AWS Certified Generative AI – Professional (AIP-C01) — Question 52
A company is developing a generative AI (GenAI) application by using Amazon Bedrock. The application will analyze patterns and relationships in the company's data. The application will process millions of new data points daily across AWS Regions in Europe, North America, and Asia before storing the data in Amazon S3.
The application must comply with local data protection and storage regulations. Data residency and processing must occur within the same continent. The application must also maintain audit trails of the application's decision-making processes and provide data classification capabilities.
Which solution will meet these requirements?
Answer options
- A. Deploy the application in each Region with local IAM policies. Use Amazon Bedrock cross-Region inference to distribute the workload. Use Amazon CloudWatch to log AI decision-making processes and data processing activities. Manually track compliance certifications across Regions.
- B. Use SCPs with AWS Organizations to manage location-specific permissions. Use AWS CloudTrail immutable logs to audit the decision-making processes. Import a custom model into Amazon Bedrock and deploy the model to each Region.
- C. Use Amazon S3 Object Lock with Region-specific S3 bucket policies. Pre-process the data points within the Region based on geographic origin before sending the data points to Amazon Bedrock. Use Amazon Macie to classify the data. Use AWS CloudTrail immutable logs to audit the decision-making processes.
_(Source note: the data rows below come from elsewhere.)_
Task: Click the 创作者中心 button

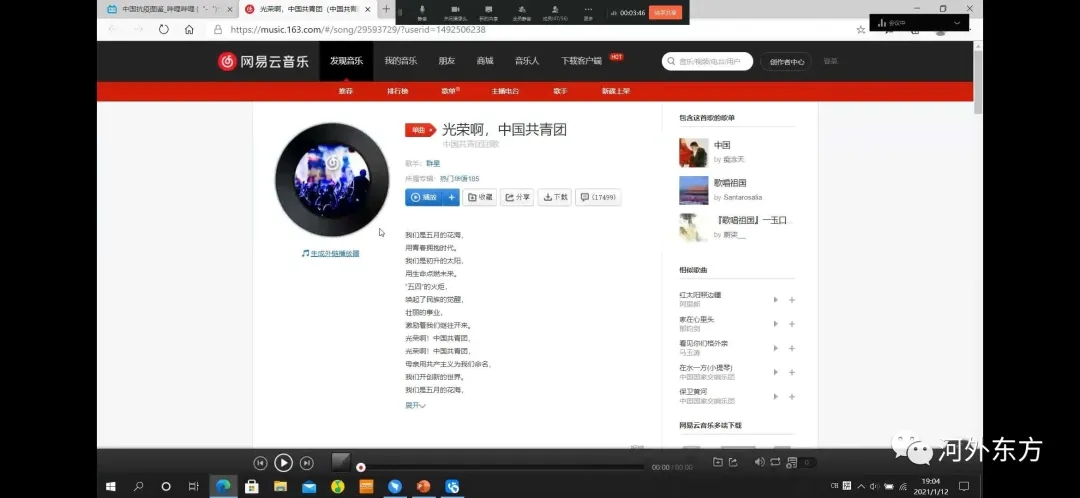Action: [x=787, y=61]
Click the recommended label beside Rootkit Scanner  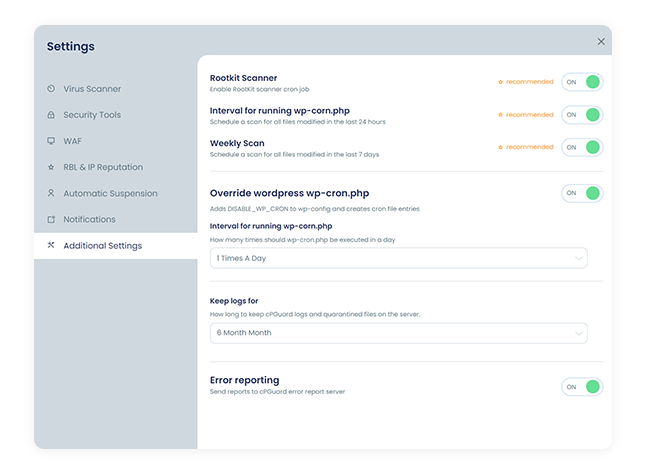[526, 82]
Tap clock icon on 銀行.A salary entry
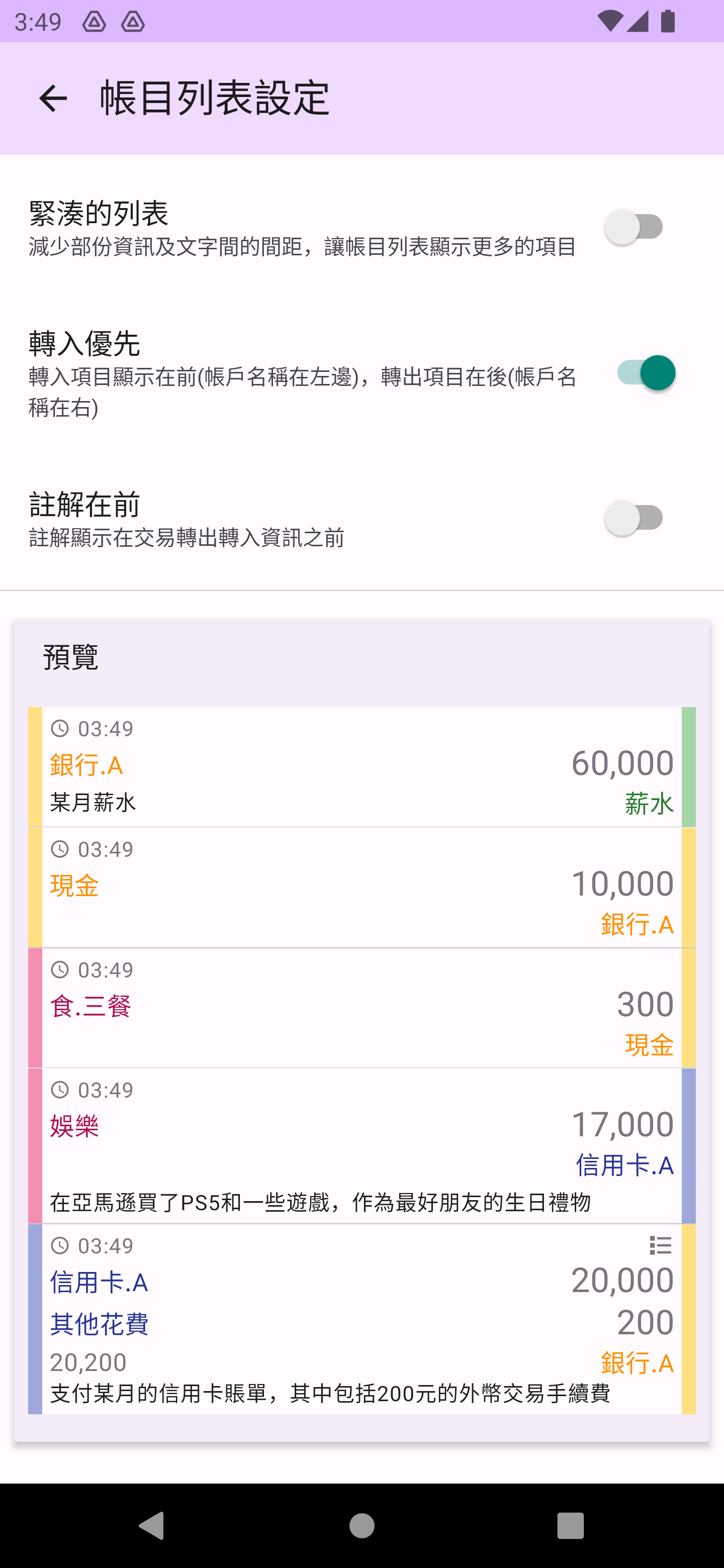Screen dimensions: 724x1568 (x=60, y=729)
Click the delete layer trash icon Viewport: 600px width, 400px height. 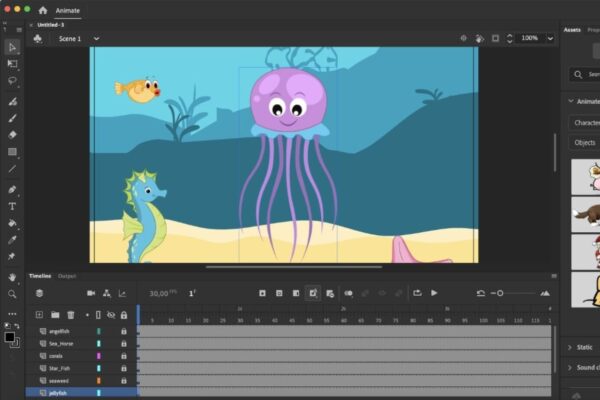click(x=70, y=315)
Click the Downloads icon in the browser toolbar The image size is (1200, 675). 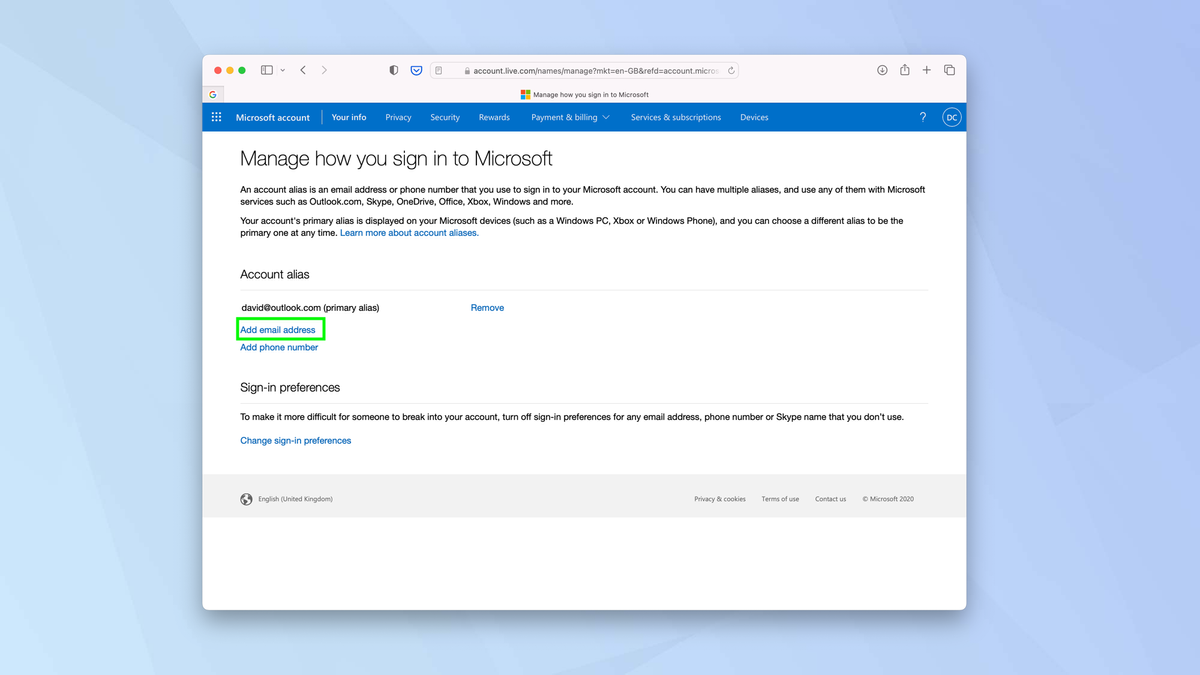(882, 70)
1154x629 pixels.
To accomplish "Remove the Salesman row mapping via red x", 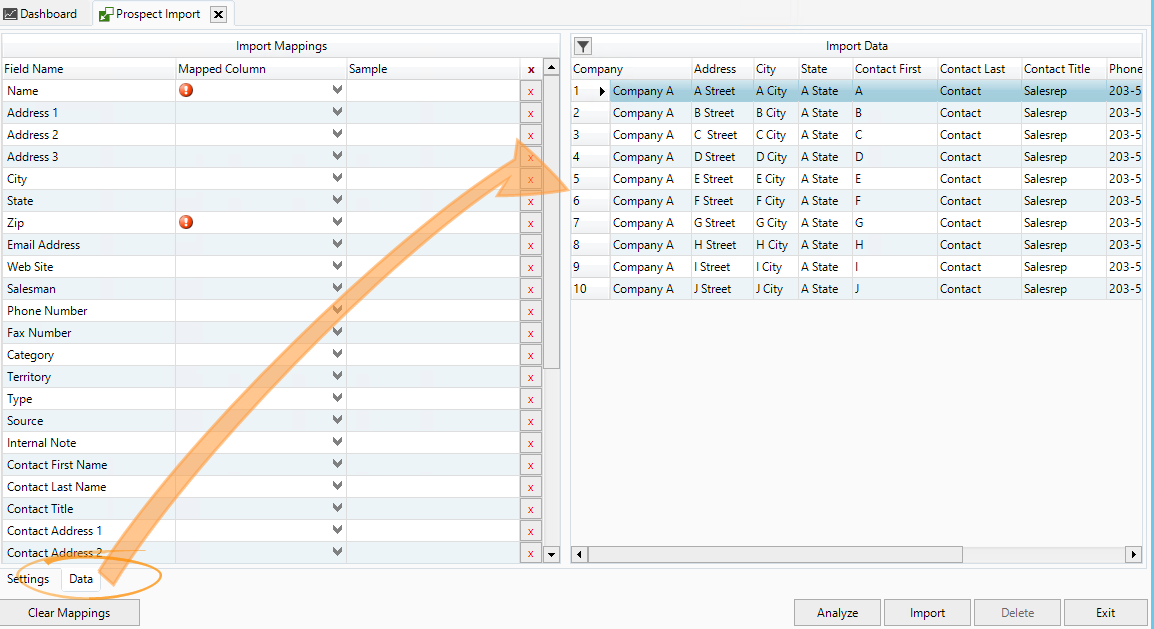I will click(x=530, y=289).
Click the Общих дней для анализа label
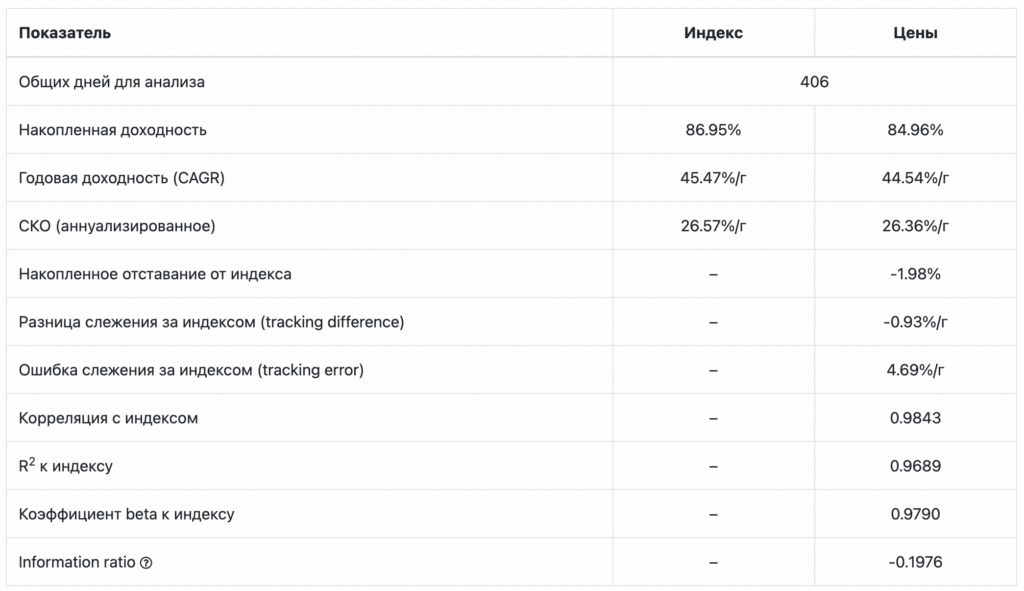This screenshot has height=591, width=1024. [112, 82]
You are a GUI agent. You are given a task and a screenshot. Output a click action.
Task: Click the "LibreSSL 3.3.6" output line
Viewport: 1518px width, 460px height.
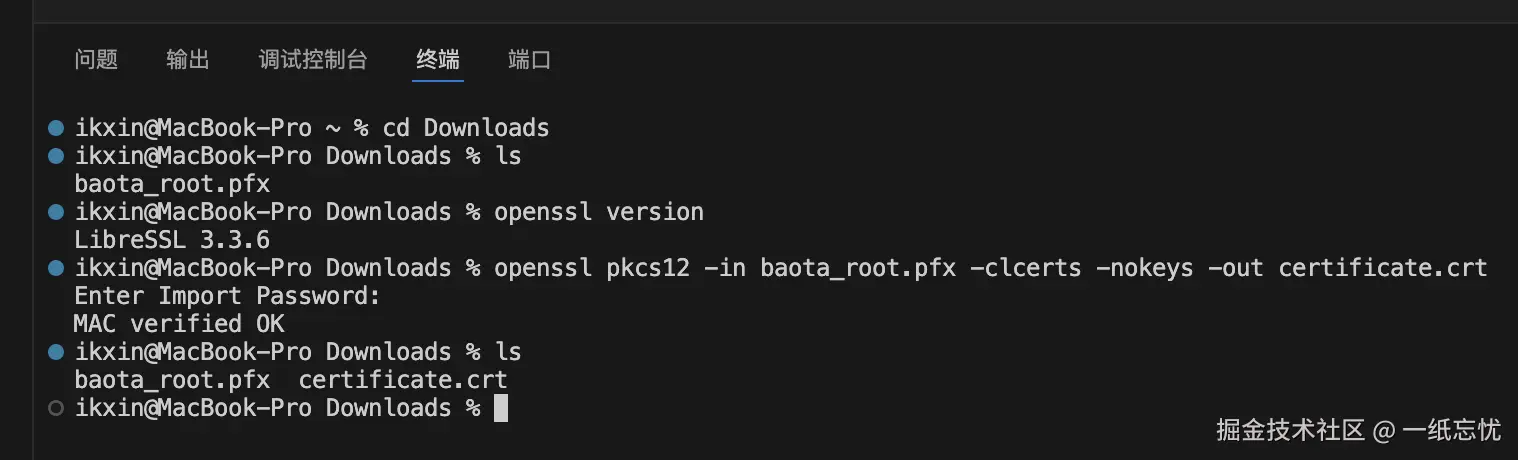(x=172, y=240)
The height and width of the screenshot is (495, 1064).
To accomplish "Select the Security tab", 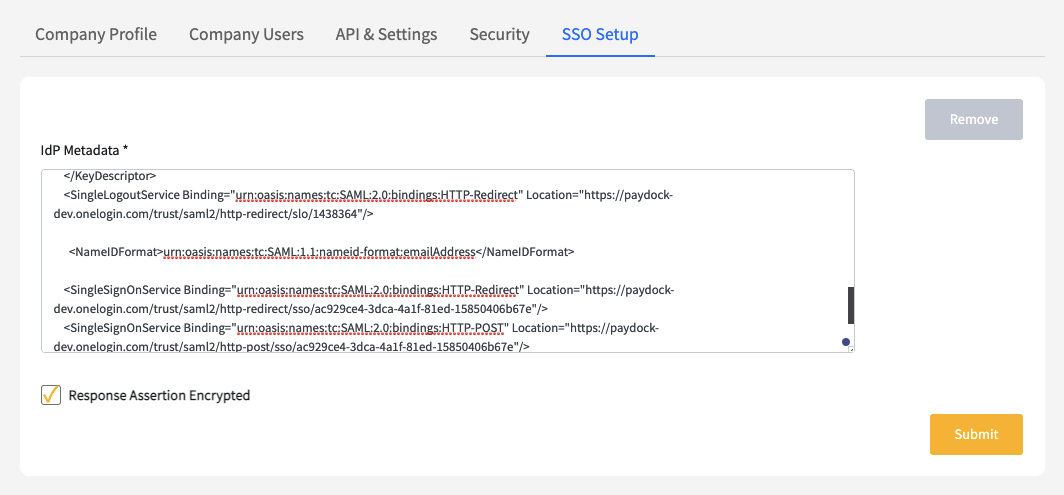I will point(499,34).
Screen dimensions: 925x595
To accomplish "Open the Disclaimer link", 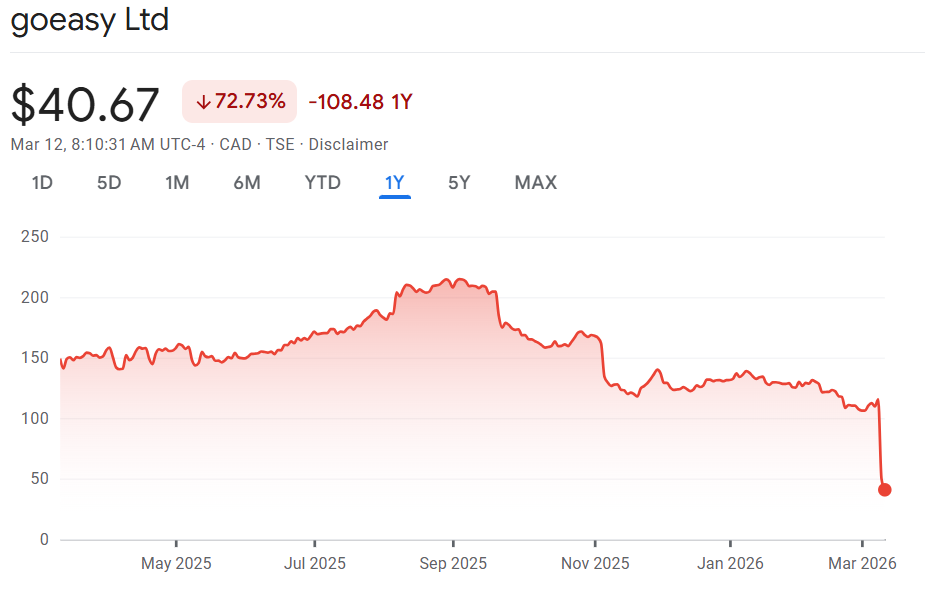I will [x=348, y=145].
- D. Create separate AWS accounts for each Region with individual compliance frameworks. Use Amazon SageMaker AI with custom monitoring to track model performance and compliance with data residency requirements. Create manual reports for each regulatory jurisdiction.
Correct answer: C
Explanation
Option C is correct as it ensures data processing occurs within the same Region, complies with data residency requirements, and utilizes Amazon Macie for data classification and AWS CloudTrail for auditing. Option A lacks proper compliance tracking across Regions, while Option B does not guarantee data processing within the same continent. Option D complicates compliance management by creating separate accounts, which may hinder efficient processing and auditing.